The ReaxFF Method Empowers Researchers Around the World with Better Simulations and Increased Efficiency

July 27, 2021

What if you could perform chemistry on the computer? That’s essentially what the ReaxFF method allows researchers to do — and it’s a tool that more than 1,600 researchers around the world have now requested access to. Developed by Adri van Duin, distinguished professor of mechanical engineering at Penn State, the ReaxFF method can be used in a variety of research fields, including 3-D printing, polymers and biomaterials.

What is the ReaxFF Method?

At the heart of ReaxFF is a combination of equations and parameters used to compute the forces between molecules and atoms. “The ReaxFF, or reactive force field, method allows us to perform simulations on complex materials and molecules including chemical reactions,” explains van Duin.

“ReaxFF enables fully reactive, fully dynamical simulations on systems of greater than 10,000 atoms — and if necessary, well beyond 1 million atoms,” he says. “It can access time-scales of greater than 10 nanoseconds. This is a unique capability. Very few other simulation tools can access these sizes and time scales.”

Wife and cofounder of RxFF Consulting, Inc. Diana van Duin notes, “Essentially, we do chemistry on the computer. What Adri did when he created the ReaxFF method built the framework that allows for chemical simulations. But for each material or for each reaction, you need a particular set of parameters, which are like a piece of software that goes into the larger software.”

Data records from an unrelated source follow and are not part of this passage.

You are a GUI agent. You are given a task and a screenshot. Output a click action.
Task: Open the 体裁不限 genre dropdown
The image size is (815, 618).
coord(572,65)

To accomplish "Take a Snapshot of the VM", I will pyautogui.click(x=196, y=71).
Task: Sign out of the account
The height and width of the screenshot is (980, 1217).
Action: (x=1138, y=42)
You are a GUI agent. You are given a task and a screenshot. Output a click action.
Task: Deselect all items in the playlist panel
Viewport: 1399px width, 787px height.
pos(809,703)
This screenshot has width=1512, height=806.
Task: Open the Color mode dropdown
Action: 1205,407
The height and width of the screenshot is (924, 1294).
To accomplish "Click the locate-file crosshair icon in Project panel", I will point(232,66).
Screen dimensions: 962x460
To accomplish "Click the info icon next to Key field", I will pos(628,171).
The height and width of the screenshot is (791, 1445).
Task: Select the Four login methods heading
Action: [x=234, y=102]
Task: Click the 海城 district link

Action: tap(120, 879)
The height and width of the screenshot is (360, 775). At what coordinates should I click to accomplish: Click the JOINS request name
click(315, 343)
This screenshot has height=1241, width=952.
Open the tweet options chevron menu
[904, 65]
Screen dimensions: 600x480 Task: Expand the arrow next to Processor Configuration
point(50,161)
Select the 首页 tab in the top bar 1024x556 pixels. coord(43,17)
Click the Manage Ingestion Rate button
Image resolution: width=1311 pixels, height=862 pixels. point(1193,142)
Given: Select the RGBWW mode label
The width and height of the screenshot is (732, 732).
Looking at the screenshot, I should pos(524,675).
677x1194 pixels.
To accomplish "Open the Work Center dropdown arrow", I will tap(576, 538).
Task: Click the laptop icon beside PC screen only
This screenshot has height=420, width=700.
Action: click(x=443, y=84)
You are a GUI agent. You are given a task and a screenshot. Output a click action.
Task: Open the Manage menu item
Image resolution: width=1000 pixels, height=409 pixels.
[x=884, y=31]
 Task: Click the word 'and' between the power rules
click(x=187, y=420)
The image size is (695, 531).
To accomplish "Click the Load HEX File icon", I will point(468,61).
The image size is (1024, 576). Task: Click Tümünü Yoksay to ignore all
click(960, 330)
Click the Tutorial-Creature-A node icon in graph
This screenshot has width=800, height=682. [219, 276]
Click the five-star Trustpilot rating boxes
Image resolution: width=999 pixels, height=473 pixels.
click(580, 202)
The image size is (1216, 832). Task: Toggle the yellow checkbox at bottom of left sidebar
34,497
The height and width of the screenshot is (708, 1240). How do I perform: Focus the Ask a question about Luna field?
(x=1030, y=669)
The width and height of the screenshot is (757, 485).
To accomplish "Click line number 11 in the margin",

ReaxFF Allows Researchers to Use Complex Molecular Dynamics to Optimize Materials 

Like the television jingle suggests, “The more you know.” When it comes to research and material development, extensive knowledge is a must-have. That’s exactly what the ReaxFF method promises. Even better, it’s also a more cost-effective and efficient alternative to quantum mechanics, giving researchers and developers another option for investigating materials and developing new concepts.

“ReaxFF works very well for complex materials/molecule interfaces,” says van Duin. “Ideal uses include predicting reactivity, predicting potential synthesis paths and predicting thermal and chemical stability.”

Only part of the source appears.